Materials:
1.TENS solution:
10 mM Tris (pH to 7.5)
1 mM ethylenediaminetetraacetic acid (pH to 8.0 to dissolve)
0.1 N sodium hydroxide
0.5 % sodium dodecyl sulfate
2.3 M Sodium acetate, pH 5.2
3.Pre-chilled (at -20 ℃) 100 % ethanol
4.70 % Ethanol
5.Distilled water
6.Overnight bacterial culture (LAB 5)
Supplies:
1.Micropipetter and tips
2.Vortex mixer
3.Microcentrifuge and tubes
Procedures:
1.Spin 1.5 ml of overnight bacterial culture for 30-60 seconds in a microcentrifuge. (observation: bacteria form a pellet at the bottom of the tube.)
2.Decant supernatant, leaving 50-100 μl in the tube.
3.Vortex to resuspend the bacteria pellet completely.
4.Add 300 μl of TENS solution.
5.Vortex for 5 seconds to mix. (observation: the contents of the tube should become slimy.)

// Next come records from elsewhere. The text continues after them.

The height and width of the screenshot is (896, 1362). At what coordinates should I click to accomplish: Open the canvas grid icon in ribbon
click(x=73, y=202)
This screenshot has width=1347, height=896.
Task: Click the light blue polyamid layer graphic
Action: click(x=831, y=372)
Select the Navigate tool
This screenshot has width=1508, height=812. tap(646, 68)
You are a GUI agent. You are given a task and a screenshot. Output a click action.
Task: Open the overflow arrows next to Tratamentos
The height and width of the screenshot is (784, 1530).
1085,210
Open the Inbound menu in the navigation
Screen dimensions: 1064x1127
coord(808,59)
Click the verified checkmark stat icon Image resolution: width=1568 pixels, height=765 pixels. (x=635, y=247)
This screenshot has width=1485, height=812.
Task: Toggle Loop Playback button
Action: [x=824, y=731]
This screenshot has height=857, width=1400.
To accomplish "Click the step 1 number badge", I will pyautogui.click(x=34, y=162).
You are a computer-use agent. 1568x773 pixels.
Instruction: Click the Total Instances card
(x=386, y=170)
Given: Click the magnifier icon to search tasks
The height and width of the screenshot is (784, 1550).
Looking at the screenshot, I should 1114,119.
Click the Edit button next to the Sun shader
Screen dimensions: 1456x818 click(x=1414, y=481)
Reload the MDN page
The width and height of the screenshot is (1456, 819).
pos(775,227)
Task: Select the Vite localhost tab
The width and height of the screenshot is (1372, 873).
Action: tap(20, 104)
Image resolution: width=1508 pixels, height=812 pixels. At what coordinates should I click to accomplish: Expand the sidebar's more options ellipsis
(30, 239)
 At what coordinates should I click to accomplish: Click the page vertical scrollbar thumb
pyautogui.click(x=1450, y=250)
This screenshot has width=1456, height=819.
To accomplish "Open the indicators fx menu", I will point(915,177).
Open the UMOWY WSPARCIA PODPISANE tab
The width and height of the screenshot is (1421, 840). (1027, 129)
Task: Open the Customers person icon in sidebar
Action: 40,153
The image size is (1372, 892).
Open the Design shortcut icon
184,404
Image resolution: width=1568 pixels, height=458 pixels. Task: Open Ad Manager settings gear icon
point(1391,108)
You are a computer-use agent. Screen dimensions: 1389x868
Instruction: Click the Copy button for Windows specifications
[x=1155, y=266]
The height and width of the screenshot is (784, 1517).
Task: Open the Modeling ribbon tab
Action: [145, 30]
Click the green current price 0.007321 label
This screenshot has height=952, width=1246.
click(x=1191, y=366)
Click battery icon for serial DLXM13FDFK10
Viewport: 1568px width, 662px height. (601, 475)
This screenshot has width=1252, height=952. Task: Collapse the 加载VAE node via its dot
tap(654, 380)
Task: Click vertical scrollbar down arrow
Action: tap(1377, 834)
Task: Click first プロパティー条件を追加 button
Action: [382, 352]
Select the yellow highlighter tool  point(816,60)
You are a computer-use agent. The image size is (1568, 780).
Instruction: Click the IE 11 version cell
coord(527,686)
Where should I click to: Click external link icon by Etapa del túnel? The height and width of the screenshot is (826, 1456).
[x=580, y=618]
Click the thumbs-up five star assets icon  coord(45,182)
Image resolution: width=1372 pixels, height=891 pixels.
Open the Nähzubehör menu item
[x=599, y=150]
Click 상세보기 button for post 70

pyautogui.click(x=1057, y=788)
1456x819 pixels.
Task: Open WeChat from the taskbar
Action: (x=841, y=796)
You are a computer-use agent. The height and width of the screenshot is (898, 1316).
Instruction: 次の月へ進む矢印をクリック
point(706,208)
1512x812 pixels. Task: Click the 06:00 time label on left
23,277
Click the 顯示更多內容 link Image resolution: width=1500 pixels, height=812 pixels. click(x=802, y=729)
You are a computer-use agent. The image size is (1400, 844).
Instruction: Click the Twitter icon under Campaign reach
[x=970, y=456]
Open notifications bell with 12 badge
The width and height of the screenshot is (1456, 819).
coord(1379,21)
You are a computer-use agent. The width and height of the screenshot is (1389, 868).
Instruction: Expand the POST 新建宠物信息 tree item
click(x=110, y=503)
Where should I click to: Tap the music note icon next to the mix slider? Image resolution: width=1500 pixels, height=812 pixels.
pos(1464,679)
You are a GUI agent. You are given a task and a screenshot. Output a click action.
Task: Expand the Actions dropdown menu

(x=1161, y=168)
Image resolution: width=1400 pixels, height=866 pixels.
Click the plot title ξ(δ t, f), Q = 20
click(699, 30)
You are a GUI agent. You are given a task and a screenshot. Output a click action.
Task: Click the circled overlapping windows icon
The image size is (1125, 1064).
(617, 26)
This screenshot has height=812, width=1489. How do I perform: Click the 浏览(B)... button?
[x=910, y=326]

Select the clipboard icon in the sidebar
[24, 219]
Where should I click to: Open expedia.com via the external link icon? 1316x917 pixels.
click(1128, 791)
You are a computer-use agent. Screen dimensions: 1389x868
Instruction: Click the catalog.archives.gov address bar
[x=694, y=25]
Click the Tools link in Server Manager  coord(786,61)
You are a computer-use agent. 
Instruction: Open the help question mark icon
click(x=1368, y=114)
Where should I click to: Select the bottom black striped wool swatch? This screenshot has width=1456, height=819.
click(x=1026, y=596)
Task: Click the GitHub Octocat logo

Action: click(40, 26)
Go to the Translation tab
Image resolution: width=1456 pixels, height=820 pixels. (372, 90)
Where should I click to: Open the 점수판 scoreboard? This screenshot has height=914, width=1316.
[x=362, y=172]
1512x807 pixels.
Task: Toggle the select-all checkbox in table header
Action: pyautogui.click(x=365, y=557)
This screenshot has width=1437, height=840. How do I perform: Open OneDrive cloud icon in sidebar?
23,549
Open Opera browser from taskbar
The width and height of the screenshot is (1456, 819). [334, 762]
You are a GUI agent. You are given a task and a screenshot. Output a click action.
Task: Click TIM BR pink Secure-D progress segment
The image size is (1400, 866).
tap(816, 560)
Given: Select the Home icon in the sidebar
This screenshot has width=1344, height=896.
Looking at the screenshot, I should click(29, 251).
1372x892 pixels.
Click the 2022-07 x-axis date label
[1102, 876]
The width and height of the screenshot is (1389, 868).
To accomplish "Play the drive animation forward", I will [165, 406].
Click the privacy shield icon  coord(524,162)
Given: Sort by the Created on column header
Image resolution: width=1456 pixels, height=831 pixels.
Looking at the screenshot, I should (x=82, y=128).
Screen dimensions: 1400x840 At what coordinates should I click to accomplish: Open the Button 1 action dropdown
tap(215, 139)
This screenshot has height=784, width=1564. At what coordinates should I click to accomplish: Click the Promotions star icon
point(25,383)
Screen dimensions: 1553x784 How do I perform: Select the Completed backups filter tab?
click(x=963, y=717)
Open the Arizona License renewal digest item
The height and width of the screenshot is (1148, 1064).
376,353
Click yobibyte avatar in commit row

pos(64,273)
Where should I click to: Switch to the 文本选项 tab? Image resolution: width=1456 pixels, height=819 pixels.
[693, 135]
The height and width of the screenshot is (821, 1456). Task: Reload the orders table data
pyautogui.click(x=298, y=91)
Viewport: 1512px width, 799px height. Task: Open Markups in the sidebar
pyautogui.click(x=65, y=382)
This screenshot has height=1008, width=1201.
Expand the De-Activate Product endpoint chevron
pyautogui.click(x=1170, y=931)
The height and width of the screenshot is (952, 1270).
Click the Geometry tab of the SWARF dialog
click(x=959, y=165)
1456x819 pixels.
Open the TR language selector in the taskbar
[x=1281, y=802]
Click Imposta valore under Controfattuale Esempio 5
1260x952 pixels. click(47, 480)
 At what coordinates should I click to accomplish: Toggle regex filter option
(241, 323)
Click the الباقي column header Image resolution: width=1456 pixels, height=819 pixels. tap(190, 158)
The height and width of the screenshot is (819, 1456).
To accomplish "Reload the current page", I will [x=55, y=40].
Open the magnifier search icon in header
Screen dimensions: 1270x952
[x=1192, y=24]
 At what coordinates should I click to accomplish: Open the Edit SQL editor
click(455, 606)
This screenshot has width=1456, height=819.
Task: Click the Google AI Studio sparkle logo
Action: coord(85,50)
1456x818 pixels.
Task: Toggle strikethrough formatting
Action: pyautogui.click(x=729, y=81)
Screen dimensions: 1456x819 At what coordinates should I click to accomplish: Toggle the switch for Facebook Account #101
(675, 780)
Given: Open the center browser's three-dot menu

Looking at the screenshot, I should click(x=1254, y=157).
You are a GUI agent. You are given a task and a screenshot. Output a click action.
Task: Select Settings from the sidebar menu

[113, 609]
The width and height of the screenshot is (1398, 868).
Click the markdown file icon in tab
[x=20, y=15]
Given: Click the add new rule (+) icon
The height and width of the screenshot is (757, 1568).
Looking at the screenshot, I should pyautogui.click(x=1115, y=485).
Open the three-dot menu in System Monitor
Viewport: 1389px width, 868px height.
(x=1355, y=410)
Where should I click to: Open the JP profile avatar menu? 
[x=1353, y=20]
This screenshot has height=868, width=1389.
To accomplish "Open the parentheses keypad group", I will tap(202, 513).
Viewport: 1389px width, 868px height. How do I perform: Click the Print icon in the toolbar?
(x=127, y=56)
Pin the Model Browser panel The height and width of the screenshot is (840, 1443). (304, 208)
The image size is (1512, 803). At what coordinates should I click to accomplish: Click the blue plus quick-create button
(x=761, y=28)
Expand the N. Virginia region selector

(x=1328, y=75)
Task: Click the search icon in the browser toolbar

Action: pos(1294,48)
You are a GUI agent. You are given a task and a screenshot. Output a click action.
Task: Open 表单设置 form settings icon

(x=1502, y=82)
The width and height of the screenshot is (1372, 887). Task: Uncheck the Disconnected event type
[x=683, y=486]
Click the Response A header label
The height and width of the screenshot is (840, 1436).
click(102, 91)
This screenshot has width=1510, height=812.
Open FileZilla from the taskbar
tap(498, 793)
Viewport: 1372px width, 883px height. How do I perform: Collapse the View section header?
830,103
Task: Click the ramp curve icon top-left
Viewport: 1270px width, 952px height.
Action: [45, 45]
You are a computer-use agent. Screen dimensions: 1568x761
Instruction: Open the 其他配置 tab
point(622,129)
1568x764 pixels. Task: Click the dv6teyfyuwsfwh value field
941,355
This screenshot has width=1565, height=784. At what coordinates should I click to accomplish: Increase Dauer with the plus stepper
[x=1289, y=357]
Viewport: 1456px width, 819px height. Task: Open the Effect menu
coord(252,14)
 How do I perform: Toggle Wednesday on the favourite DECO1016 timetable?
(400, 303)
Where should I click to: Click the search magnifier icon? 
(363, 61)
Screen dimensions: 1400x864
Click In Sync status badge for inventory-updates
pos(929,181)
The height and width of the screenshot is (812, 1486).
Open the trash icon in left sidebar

6.Add 150 μl of the sodium acetate.
7.Vortex for 5 seconds to mix.
8.Spin for 2 minutes in a microcentrifuge. (observation: a white pellet, containing bacterial debris, is formed at the bottom of the tube.)
9.Transfer supernatant to a fresh tube.
10.Add 0.9 ml of pre-chilled 100 % ethanol.
11.Spin for 5 minutes in a microcentrifuge. (observation: a white pellet, containing plasmid DNA and bacterial RNA, is formed at the bottom of the tube.)
12.Discard supernatant and add 1 ml of 70 % ethanol.
13.Discard the ethanol and add another 1 ml of 70 % ethanol.
14.Withdraw and discard as much liquid (ethanol) as possible then air-dry the pellet.
15.Resuspend the pellet in 30 μl of distilled water and keep at 4 ℃or -20 ℃.
Results:
1.Plasmid DNA is now ready for estimation of DNA concentration (LAB 4) followed by restriction digest (LAB 3).
2.Typical yield is 2-3 μg.